I am a reseller who purchased Genymotion Desktop Business licenses to sell to customers. How will my customers use the license?

High Confidence (70%)
How customers will use a Genymotion Desktop Business license

1. License activation

  • After purchase, the reseller delivers a license file (or activation key) to the customer.
  • The customer opens Genymotion Desktop, goes to Help → License → Register, and enters the key.
  • The license is bound to the customer’s Genymotion account; it is not transferable.

2. Installation and environment

  • The customer installs Genymotion Desktop on a supported OS (Windows 10/11 ≥ 1809, macOS ≥ 10.15, Linux ≥ Ubuntu 20.04).
  • The desktop client requires a virtual‑box‑compatible hypervisor (VirtualBox or QEMU) that the customer installs separately.

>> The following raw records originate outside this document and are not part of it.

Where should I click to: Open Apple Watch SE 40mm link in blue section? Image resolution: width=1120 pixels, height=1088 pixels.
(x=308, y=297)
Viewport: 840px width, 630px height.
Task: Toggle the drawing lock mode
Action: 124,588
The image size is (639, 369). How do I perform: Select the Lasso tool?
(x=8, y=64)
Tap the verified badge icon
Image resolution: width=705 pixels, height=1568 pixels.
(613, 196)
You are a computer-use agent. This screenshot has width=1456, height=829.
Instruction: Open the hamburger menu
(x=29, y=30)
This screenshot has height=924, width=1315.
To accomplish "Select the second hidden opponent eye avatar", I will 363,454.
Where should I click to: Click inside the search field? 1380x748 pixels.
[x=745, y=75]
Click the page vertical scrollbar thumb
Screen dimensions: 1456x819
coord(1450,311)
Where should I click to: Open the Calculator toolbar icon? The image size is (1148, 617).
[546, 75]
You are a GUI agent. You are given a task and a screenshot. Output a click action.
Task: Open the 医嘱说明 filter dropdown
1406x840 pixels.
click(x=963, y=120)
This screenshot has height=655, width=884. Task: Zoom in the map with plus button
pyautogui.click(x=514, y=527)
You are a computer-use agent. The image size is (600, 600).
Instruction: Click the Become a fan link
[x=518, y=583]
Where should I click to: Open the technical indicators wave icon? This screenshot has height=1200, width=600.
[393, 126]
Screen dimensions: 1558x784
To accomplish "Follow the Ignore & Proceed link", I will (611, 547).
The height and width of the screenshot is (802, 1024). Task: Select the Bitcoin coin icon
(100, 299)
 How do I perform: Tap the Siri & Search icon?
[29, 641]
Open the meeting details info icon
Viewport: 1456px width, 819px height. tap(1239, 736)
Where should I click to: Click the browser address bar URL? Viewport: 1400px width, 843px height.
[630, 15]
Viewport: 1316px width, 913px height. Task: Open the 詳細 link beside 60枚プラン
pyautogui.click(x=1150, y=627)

3. Number of virtual devices

  • A Business license allows the customer to run up to the licensed number of virtual devices concurrently (e.g., 3 licenses = up to 3 simultaneous VMs).
  • The customer can create more devices in the UI, but only those within the licensed quota can be active at the same time.

4. Usage context

  • The license is intended for development, testing, and demonstration of Android apps within the customer’s organization.
  • It is not for public distribution or end‑user deployment of the Genymotion client itself.

5. Support and updates

  • The Business plan includes priority support and access to the latest Genymotion releases.
  • Updates are delivered automatically through the Desktop client; the customer must stay connected to the Internet to receive them.

6. Reseller responsibilities

  • Resellers must provide the customer with a valid license key, a copy of the end‑user agreement, and a brief installation guide.
  • The reseller should advise the customer to register on the Genymotion portal to manage the license and receive support.
Bottom line

Customers receive a license key that unlocks the full Genymotion Desktop experience for the licensed number of concurrent virtual Android devices, enabling them to develop, test, and demo apps locally on their own machines.